A Nonlinear Cavity Cools a Cantilever

Physics 16, s6
Photons in a nonlinear cavity perform “negative” work on a mechanical oscillator, cooling it toward its ground state.
D. Zoepfl et al. [1]

Individual photons can impart tiny, highly controllable amounts of radiation pressure on mechanical objects, making optomechanical devices a platform of choice for precision sensors and for tests of fundamental physics. To operate an optomechanical device in the quantum regime, researchers must cool the mechanical component to its ground state, which they commonly achieve by coupling the oscillator to a so-called linear optical cavity. Now David Zoepfl of the University of Innsbruck, Austria, and his colleagues show that switching the linear cavity with a nonlinear cavity can dramatically enhance the efficiency of this cooling [1]. The team says that its approach could be particularly useful for high-mass mechanical systems, which are difficult to cool with current techniques.

The team’s system consists of a superconducting optical cavity inductively coupled to a magnetic cantilever. The cavity has a nonlinear response to light intensity, meaning that as the number of photons in the cavity increases, the cavity frequency decreases.

In the experiments, Zoepfl and colleagues excited photons in the cavity using microwave radiation. This process altered the oscillator-cavity coupling strength as well as the intensity of the cavity’s nonlinear response to a magnetic field.

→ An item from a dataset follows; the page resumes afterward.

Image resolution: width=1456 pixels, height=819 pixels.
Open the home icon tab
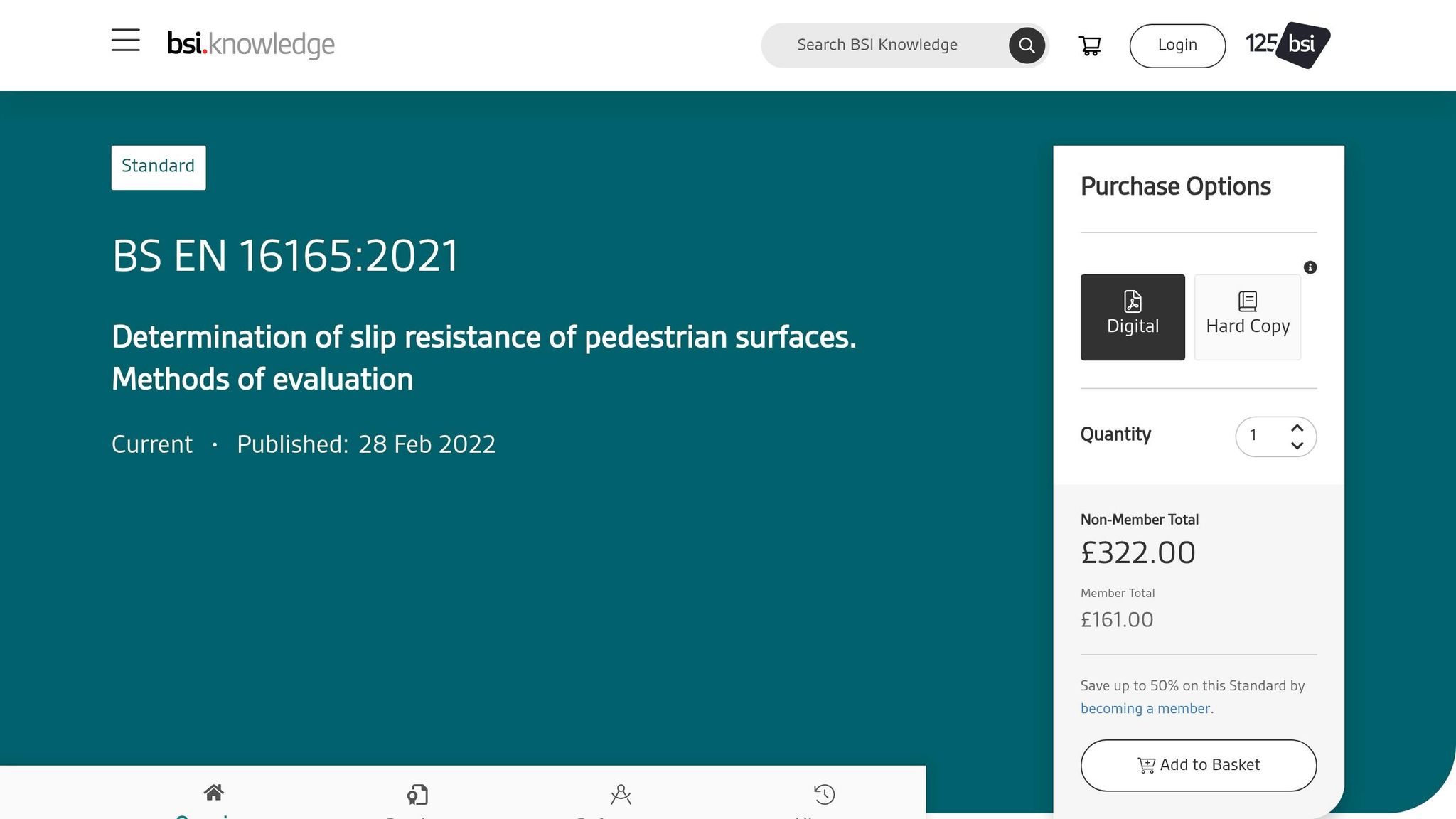pyautogui.click(x=214, y=792)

They found that the amplitude of the cantilever’s thermal fluctuations decreased more rapidly for their nonlinear cavity than for a linear one. They also showed that they could cool the cantilever to an effective temperature an order of magnitude lower than that possible with a linear cavity under equivalent conditions.

The team is now looking into ways to further enhance the cooling by using the technique to reach the effective temperatures needed to study higher-mass systems at their quantum limits.

–Rachel Berkowitz

Rachel Berkowitz is a Corresponding Editor for Physics Magazine based in Vancouver, Canada.

References

  1. D. Zoepfl et al., “Kerr enhanced backaction cooling in magnetomechanics,” Phys. Rev. Lett. 130, 033601 (2023).